=== EXERCISE INSTRUCTIONS ===
Print every entry below again exactly as written, skipping the pictures.
++++ MATERIALS PROVIDED
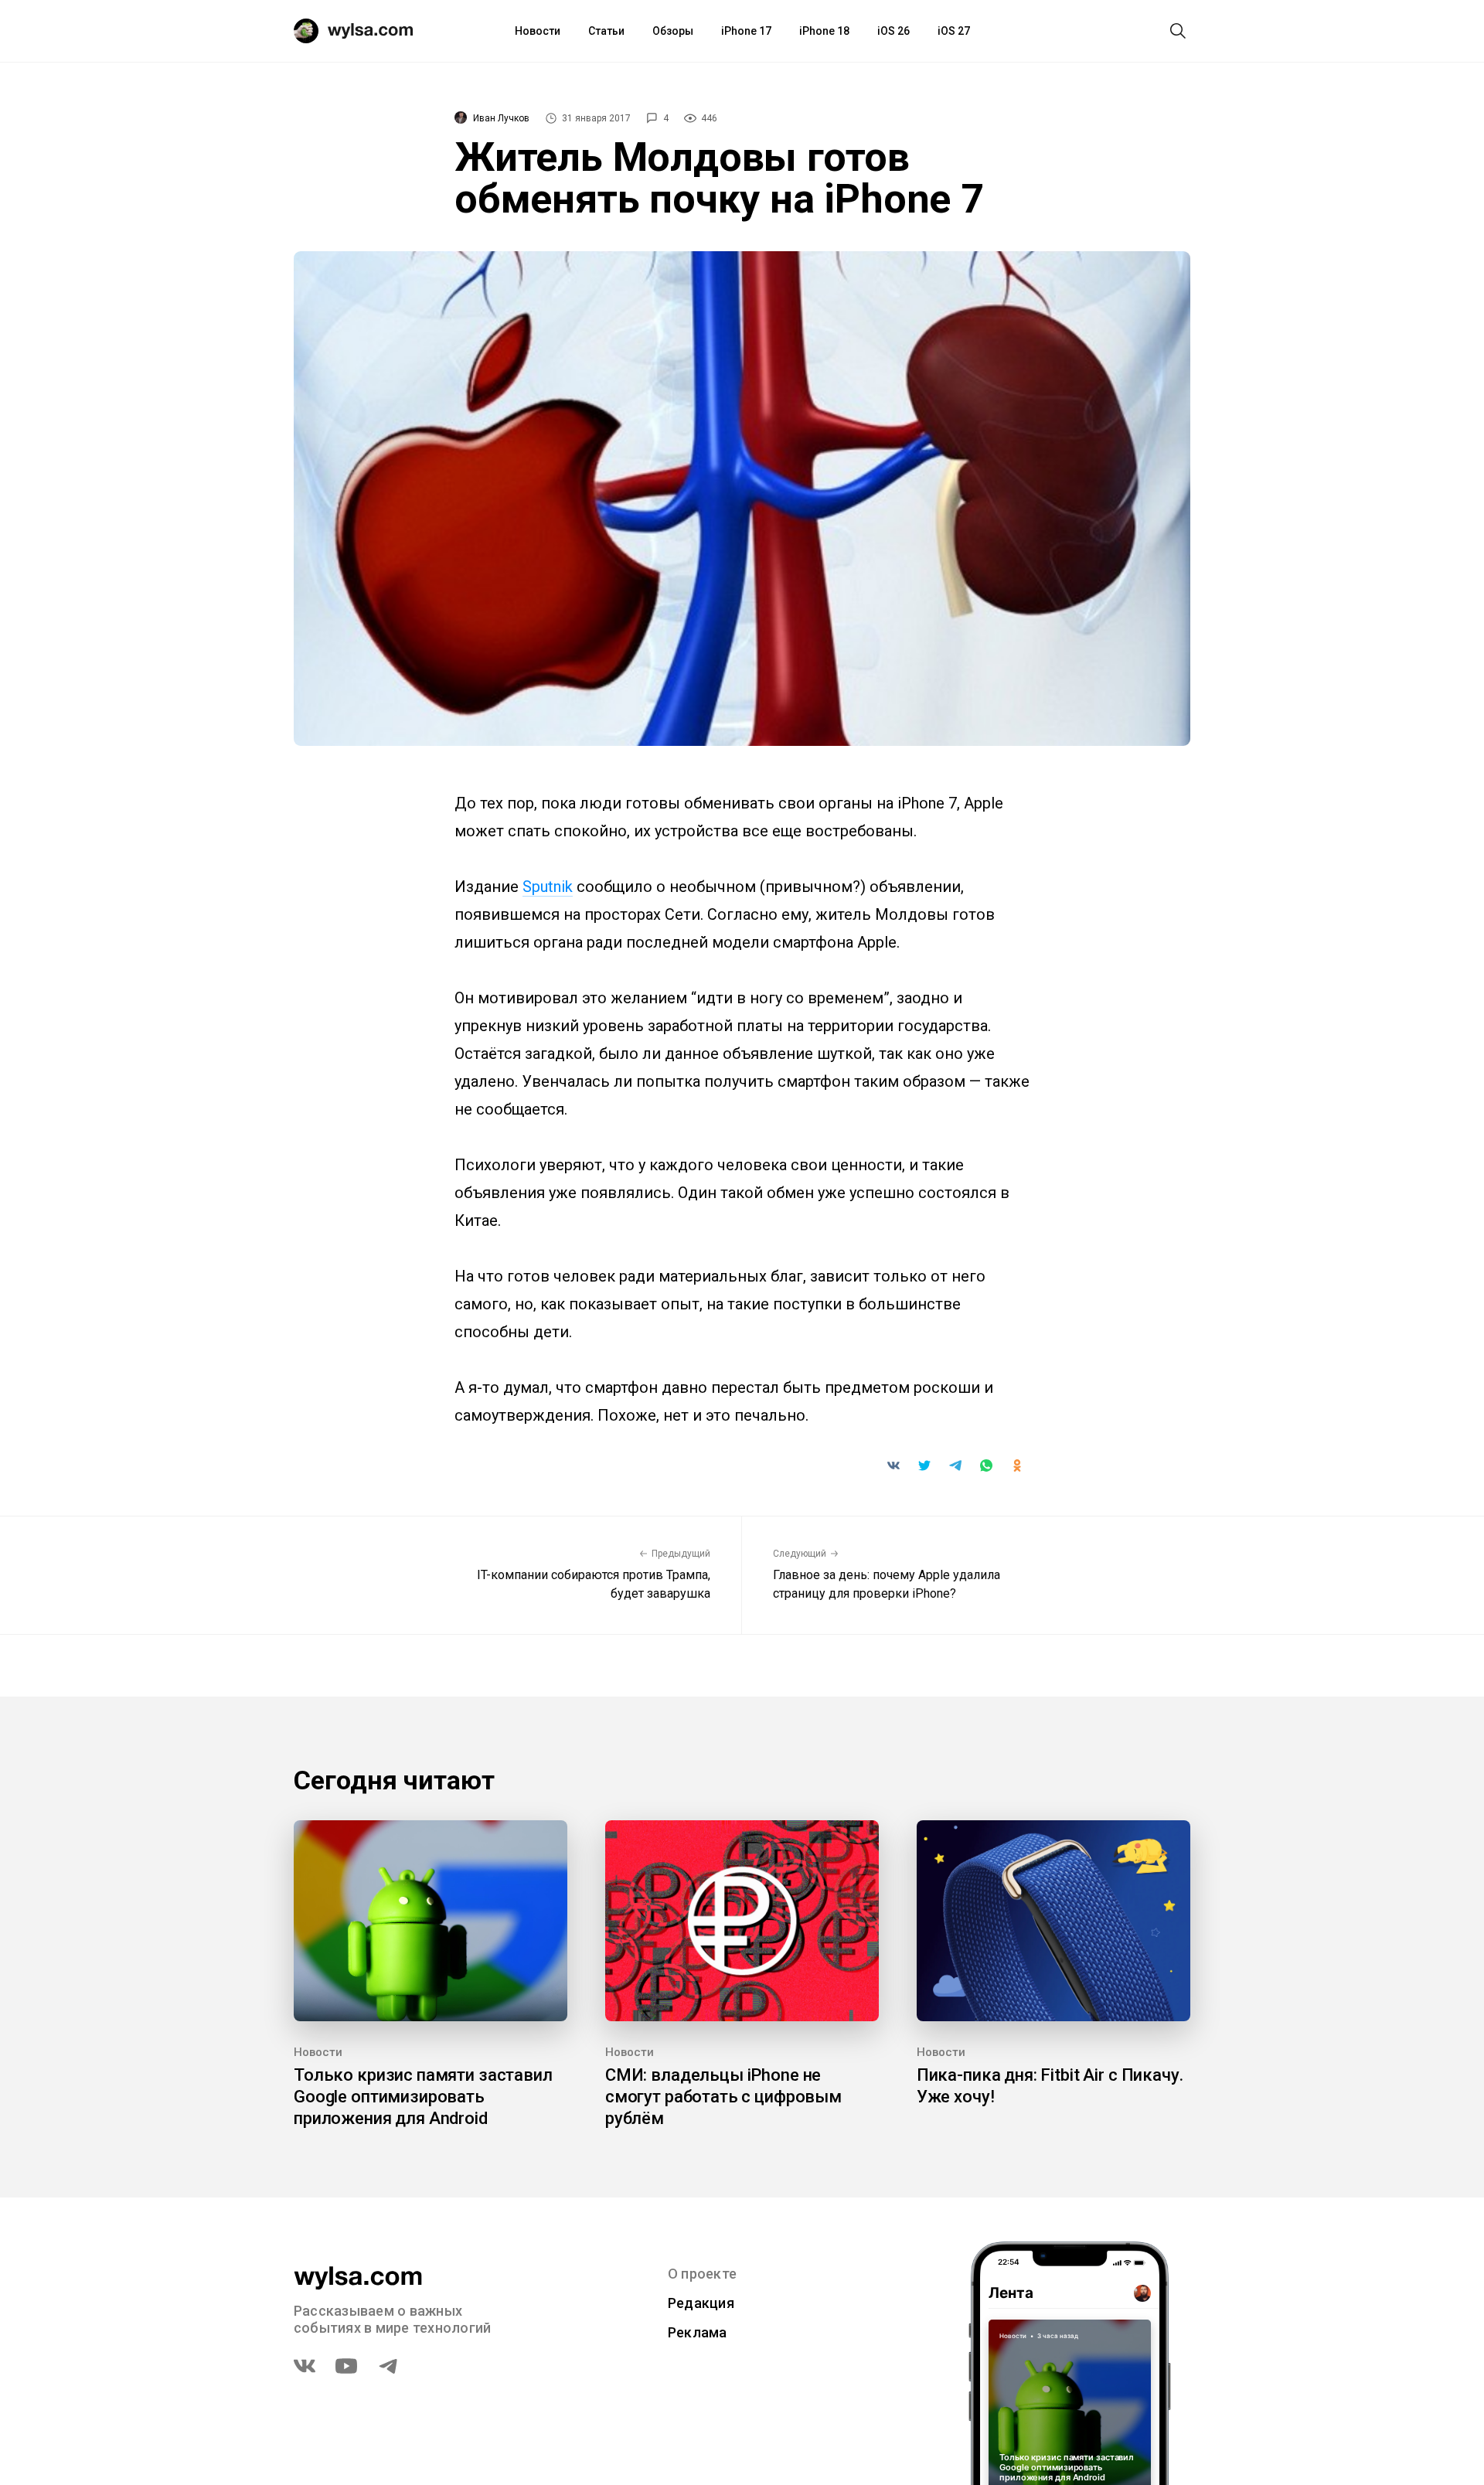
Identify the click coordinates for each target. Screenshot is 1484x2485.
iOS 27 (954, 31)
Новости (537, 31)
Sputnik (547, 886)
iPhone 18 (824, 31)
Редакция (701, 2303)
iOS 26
++++++++
=== OUTPUT OF THE TASK ===
Identify the click coordinates for each target. Screenshot is 1484x2485.
iOS 27 (954, 31)
Новости (537, 31)
Sputnik (547, 886)
iPhone 18 (824, 31)
Редакция (701, 2303)
iOS 26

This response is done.